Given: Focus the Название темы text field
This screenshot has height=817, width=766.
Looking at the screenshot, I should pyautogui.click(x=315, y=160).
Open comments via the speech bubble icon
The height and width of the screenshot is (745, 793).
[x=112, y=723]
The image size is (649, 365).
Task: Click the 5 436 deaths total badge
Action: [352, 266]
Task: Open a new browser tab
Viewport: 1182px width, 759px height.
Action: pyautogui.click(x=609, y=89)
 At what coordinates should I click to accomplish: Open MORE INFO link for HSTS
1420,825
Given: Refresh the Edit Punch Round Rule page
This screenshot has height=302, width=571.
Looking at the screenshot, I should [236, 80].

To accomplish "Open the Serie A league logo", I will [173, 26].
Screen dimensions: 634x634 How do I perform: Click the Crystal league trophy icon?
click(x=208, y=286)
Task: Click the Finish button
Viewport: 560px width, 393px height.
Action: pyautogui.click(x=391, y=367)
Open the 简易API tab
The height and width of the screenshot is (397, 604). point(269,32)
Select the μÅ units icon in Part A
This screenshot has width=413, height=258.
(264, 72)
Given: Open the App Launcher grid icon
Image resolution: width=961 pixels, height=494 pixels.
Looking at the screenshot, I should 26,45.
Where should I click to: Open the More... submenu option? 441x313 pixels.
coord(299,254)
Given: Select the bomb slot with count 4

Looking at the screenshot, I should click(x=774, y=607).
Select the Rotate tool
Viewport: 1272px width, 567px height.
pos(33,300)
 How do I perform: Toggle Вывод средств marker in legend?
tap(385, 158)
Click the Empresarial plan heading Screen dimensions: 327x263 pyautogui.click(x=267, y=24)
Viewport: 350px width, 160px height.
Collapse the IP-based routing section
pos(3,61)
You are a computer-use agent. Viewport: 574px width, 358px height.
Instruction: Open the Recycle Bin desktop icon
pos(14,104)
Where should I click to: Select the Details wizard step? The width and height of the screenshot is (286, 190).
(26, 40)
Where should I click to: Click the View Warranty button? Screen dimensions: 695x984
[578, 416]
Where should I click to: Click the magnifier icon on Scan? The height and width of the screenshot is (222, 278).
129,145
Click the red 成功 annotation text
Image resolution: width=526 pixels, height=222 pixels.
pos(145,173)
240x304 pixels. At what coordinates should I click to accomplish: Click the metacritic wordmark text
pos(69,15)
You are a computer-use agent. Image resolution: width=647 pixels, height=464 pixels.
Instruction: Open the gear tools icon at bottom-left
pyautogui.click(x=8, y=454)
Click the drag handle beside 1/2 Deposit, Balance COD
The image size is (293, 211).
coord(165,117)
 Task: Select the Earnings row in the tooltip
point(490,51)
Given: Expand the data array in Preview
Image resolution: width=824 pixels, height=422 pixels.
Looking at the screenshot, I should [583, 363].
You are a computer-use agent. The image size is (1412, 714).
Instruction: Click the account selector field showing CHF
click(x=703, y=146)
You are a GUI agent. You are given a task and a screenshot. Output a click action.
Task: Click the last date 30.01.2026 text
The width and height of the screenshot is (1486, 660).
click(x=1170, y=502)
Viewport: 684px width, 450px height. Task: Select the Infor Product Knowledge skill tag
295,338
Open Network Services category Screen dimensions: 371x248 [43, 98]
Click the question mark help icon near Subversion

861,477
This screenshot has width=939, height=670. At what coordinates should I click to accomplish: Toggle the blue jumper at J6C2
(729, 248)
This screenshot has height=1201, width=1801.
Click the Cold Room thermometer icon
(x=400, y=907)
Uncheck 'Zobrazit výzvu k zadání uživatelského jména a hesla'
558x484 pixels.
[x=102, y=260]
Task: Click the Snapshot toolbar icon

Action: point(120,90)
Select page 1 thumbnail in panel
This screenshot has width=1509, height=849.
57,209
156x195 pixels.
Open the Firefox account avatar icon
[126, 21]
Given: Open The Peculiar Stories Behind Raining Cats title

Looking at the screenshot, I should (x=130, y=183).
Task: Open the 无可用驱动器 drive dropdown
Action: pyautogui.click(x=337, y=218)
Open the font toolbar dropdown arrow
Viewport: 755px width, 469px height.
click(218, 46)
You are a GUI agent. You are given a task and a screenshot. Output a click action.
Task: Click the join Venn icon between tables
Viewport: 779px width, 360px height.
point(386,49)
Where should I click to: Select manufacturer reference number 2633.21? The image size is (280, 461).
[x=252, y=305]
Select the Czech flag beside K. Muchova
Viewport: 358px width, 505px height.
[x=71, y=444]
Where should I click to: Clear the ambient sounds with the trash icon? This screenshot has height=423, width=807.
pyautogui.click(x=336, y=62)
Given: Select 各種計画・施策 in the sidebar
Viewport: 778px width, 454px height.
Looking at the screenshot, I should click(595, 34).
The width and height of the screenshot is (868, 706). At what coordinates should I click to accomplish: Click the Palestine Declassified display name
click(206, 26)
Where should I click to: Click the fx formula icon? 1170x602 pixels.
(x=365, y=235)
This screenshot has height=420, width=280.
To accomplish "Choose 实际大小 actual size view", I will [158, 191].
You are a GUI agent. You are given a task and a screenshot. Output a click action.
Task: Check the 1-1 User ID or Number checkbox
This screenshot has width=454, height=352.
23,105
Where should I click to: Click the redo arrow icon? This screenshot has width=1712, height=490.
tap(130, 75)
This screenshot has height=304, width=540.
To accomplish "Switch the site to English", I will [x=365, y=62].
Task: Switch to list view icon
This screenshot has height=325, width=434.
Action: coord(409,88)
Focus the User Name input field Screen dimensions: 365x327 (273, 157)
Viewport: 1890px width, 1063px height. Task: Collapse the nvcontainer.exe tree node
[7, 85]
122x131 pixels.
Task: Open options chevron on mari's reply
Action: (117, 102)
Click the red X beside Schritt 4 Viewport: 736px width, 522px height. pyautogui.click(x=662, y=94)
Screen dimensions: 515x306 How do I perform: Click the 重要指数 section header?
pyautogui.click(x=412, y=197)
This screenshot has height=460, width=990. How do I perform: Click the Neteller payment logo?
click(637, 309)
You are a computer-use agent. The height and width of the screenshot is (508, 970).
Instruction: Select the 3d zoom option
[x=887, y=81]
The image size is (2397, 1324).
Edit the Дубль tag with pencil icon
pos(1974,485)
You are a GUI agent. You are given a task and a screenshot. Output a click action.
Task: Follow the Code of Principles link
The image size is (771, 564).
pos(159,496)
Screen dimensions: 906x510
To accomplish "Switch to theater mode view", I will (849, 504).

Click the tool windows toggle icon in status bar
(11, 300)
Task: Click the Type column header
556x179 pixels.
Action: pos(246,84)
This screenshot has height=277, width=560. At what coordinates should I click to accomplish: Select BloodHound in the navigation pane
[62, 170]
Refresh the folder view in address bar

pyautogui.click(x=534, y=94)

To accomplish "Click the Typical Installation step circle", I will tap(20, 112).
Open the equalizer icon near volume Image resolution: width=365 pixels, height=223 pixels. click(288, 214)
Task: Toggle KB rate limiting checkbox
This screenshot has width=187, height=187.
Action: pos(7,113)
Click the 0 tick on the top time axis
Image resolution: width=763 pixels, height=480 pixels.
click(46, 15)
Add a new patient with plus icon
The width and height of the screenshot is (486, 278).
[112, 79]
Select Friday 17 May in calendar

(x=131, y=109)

• [WHAT IS REQUIRED]: Render the rows from the line with "Click the red X" through the line with "pos(1974,485)" as a two-column CSV headed instruction and action, with one row per CSV line. Put each row's text in the instruction field and its answer in the action field, quote every field, and replace line breaks with spaces.

• [THE SOLUTION]:
instruction,action
"Click the red X beside Schritt 4 Viewport: 736px width, 522px height.","pyautogui.click(x=662, y=94)"
"Screen dimensions: 515x306 How do I perform: Click the 重要指数 section header?","pyautogui.click(x=412, y=197)"
"This screenshot has height=460, width=990. How do I perform: Click the Neteller payment logo?","click(637, 309)"
"You are a computer-use agent. The height and width of the screenshot is (508, 970). Instruction: Select the 3d zoom option","[x=887, y=81]"
"The image size is (2397, 1324). Edit the Дубль tag with pencil icon","pos(1974,485)"